When I told him he could stay, he and I were standing face to face. He started laughing. I kissed him on the lips. “You knew I’d change my mind, didn’t you?”

He was very happy. So was Yegor. “I didn’t want to lose my twin.”


Yegor and I had magic sex again last night. As we were petting and fondling and caressing this morning I asked him if he wanted to come again. He shook his head. “I can’t come very often.” But a few minutes later he came again anyway!

Yegor was supposed to get up bright and early this morning. He had to go back to Tver to retrieve the briefcase he left there last week when he went to initiate his citizenship process.
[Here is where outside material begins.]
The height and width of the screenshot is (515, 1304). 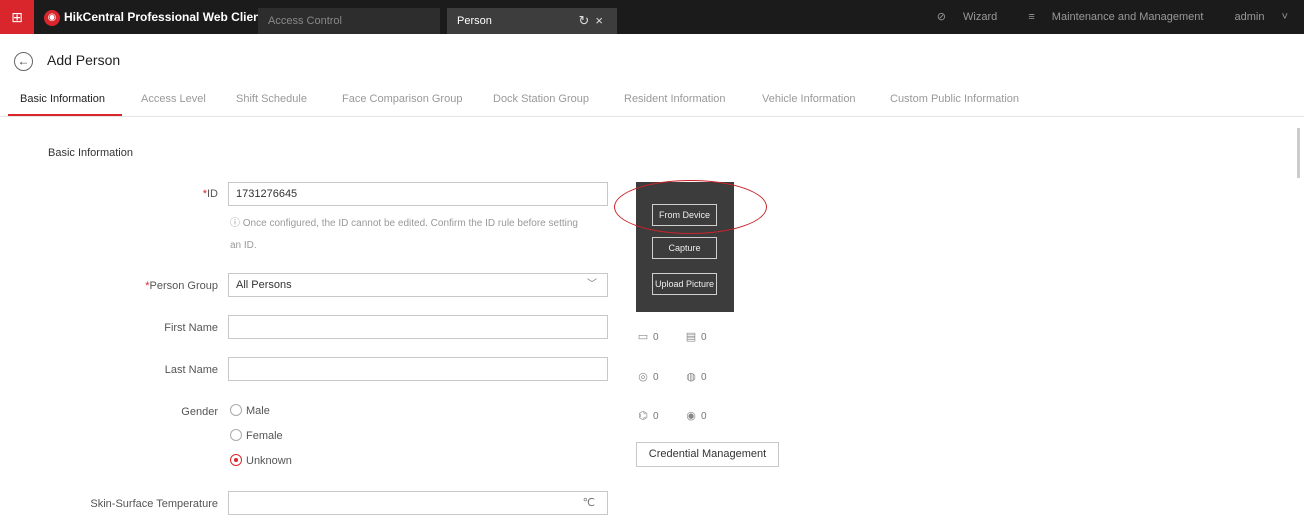 What do you see at coordinates (210, 194) in the screenshot?
I see `id-label: *ID` at bounding box center [210, 194].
It seemed only fitting that, since he forgot his passport to begin the day, he should end it by forgetting his briefcase. But somebody found it, called his lawyer, who called him, and Yegor will go pay the finder a reward and come back with his briefcase full of papers.

But after our marathon night, “bright and early” turned out to be 11:00.

Before he left today, he thanked me for last night. “I’m so glad you like having sex. I could have sex with you every five minutes.”

Is that a promise?


So after I get through crying for Misha, I think my life will resume its normal state of Pollyanna bliss.

But I will always be thinking and worrying about Misha. And I’ll be crying a lot too. It’s one of the souvenirs that deep, abiding love – even one-way deep, abiding love -- inevitably leaves behind.